Home

Authors:

Project Members:

Pedro Celard (admin)

WekaLDA

WekaLDA is a custom Weka build including a plugin for representing documents based on LDA (Latent Dirichlet Allocation)
LDA assumes that each document deals with a set of predefined topics, which are distributions over an entire vocabulary.
Our main objective is to use the probability of a document belonging to each topic to implement a new text representation model.
This proposed technique is implemented as an extension of the Weka software as a new filter.

System Requirements

A Java 1.8.0 Virtual Machine. The Java JRE / JDK can be downloaded from Sun's site.
Apache Ant software for building the system or any IDE that supports Ant build files: Eclipse, IntelliJ IDEA, etc.

IDE Installation

Download the source code and import it into the IDE you usually use.

This project uses Apache ANT, a Java-based build tool. To build the project you only need to invoke the ANT file called build.xml

ant [-f <build-file>] [<target>]
ant -f build.xml

Jar usage

java -jar -Xmx5000m .\LDA.jar

GUI plugin installation

If you prefer to install the plugin separately in an existing Weka build, you can do it through the GUI provided by the tool.

The first step is to access the top menu of the initial weka window and select the package manager (Tools> Package Manager)

The second step is to select the .jar package from our filesystem through the File/URL button.

Once installed the plugin will appear in the list below.

Plugin ussage

To execute this project there are several possibilities. The first is to import the project where the source code is located in some IDE with support for Java projects and ANT, compile and run the project. The second possibility is to execute the file with a JAR extension with a command directly from a console, and finally it can be executed by double clicking directly on the executable file with an EXE extension.
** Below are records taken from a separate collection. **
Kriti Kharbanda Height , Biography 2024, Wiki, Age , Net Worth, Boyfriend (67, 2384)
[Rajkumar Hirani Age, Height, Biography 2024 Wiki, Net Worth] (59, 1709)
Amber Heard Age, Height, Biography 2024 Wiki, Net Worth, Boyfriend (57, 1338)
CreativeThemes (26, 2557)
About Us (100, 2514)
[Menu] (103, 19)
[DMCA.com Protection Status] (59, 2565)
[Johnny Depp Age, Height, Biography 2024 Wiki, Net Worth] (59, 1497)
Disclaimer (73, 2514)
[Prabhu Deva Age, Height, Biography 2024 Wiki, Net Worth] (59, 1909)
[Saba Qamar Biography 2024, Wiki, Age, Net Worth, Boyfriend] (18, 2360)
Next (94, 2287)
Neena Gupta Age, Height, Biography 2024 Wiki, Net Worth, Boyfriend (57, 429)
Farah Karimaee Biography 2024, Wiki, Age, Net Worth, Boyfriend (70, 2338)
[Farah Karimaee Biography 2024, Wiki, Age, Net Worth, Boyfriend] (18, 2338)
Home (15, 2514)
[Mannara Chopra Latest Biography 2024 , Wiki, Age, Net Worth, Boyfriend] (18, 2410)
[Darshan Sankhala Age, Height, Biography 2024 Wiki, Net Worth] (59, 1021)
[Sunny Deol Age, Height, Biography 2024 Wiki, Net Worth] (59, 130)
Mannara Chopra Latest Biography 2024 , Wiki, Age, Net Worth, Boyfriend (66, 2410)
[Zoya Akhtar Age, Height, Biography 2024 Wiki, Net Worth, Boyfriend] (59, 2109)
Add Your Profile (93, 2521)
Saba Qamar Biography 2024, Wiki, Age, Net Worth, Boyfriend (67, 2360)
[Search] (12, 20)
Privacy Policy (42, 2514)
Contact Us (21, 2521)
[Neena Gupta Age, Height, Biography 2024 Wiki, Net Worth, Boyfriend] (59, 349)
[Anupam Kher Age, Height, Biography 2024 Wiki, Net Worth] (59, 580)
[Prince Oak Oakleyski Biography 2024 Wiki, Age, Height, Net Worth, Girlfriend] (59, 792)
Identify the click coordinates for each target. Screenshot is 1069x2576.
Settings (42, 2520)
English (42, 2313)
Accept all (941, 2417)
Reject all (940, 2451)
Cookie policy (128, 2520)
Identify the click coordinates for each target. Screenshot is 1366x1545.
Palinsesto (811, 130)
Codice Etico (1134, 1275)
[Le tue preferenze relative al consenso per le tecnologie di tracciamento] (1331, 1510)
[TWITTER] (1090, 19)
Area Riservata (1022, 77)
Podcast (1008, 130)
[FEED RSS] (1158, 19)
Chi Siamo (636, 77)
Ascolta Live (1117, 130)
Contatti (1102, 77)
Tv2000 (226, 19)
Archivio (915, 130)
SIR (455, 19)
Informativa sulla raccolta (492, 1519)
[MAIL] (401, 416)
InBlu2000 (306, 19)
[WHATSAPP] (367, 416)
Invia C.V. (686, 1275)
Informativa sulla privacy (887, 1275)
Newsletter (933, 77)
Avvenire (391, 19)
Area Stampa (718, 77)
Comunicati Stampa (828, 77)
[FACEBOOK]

To execute LDA_WEKA.jar it is necessary to open a command console and go to the same location as the file. Once this is done, it is simply necessary to execute the following command: java -jar -Xmx5000m .\LDA_WEKA.jar

The first screen that loads is Weka's own view selector, where the Explorer view will be selected by clicking directly on the indicated button.

The view where you will work with the filter will then open. To select the original corpora with which to work, click on "Open file" and select a file in valid .arff format that contains the original text corpus.

The next step is to select the filter to be applied to the original texts, in this case it is called “LDA”. To use it, click on the “Choose filter” button and navigate through the drop-down menu to the sections WEKA > FILTERS > UNSUPERVISED > ATTRIBUTE > LDA.

The area where the filter options will appear can be accessed using the left mouse button and a new window will open where you can edit each of the attributes of this filter, number of topics, iterations, alpha and beta values, etc.

When you have selected the corpus and the filter, all you have to do is press the “Apply” button and Weka will begin its execution. You can recognize that the documents are being processed because the kiwi bird icon that appears in the lower right corner is lifted and changes its orientation from right to left until the execution is complete and it is seated again. When its execution ends, you can see how the number of attributes changes to equal the number of topics indicated. In each of the attributes the probability of each of the documents of belonging to that topic is stored.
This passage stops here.